Dr. Kohel said that there are many false rumors surrounding the fate of the old Middle School building. One that was mentioned was that the City of Milford wanted the building to use as a police headquarters as they have outgrown the current location. Dr. Kohel said that the city did look at the building in order to determine if it would be suitable for that use not long after the building was closed.

“Dr. Glen Stevenson and I met with former Chief of Police, Keith Hudson and former City Manager, Richard Carmean, to tour and talk about the possibilities of converting that building into a police station,” Dr. Kohel said. “However, I believe that the final decision was that it would be more expensive to renovate the old Middle School than it would be to build a new police station. Other rumors we have heard is that we were planning to sell the building so it could be converted to low-income housing, something that has never been mentioned or discussed. We also heard that we planned to turn the land into one-acre building lots, but this is also not true. We want to conserve the land as a recreational park for our students in the community.” Recently, City Council voted to subdivide the property, separating the building from the green space so that the district could sell the building without compromising the fields and park areas. When asked at that meeting whether the district had intentions of selling or subdividing the land, Dr. Kohel stated emphatically that they had no intentions of doing so.
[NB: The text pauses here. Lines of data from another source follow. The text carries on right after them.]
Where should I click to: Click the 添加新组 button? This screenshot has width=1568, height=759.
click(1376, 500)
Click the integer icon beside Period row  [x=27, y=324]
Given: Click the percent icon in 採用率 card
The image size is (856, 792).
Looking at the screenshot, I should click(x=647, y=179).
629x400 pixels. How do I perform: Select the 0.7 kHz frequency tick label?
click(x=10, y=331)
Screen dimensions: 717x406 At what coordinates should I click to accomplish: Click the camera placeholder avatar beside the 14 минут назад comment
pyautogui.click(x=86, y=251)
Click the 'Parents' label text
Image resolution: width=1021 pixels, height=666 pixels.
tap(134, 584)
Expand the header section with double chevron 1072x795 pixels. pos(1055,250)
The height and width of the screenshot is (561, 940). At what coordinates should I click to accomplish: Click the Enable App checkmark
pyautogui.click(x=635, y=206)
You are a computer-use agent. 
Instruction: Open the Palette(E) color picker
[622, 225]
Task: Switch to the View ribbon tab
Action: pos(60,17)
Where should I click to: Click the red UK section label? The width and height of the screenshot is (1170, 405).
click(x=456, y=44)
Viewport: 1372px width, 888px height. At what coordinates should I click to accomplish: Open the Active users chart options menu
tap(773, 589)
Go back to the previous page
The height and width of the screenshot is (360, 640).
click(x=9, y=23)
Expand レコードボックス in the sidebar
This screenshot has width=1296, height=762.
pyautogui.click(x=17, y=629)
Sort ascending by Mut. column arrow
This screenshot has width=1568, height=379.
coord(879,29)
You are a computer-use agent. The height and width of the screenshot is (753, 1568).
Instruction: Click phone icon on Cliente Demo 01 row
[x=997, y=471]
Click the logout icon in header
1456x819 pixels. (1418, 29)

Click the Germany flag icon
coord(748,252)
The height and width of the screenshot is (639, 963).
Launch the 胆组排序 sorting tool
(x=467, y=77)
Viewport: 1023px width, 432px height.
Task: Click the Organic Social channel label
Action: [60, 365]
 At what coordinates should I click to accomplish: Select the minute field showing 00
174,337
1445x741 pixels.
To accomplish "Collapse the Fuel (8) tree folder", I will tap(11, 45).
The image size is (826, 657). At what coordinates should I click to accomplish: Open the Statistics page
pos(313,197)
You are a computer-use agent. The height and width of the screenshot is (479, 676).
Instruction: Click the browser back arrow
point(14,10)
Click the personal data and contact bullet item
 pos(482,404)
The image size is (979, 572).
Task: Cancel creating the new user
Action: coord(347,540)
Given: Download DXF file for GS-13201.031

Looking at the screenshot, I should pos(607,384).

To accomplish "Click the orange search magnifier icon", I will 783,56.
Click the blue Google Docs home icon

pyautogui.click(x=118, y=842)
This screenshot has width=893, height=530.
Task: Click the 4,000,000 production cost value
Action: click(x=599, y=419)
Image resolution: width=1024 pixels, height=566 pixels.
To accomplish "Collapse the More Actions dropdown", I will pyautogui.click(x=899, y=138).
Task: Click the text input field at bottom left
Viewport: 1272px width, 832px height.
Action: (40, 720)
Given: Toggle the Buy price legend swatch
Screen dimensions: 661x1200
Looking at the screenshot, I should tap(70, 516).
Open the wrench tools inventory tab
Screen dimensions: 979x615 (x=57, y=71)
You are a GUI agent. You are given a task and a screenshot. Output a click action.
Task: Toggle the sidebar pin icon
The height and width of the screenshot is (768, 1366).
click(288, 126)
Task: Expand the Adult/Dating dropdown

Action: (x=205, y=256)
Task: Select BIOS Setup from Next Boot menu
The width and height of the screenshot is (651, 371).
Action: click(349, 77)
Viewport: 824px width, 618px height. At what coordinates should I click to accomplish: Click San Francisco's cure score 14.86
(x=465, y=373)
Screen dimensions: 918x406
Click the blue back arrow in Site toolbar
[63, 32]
Currently, under state regulations, the district is offering the old Middle School buildings to state and local governmental agencies. Those agencies have until February 26 to express interest. If they do not, the district has the option of selling the building on the open market. After an appraisal, the district will be permitted to sell the building to profit and non-profit organizations. Another community meeting is scheduled for April, but there is no confirmed date at the present time. Dr. Kohel said that community members are urged to attend the meetings in order to have their input heard by the Board of Education.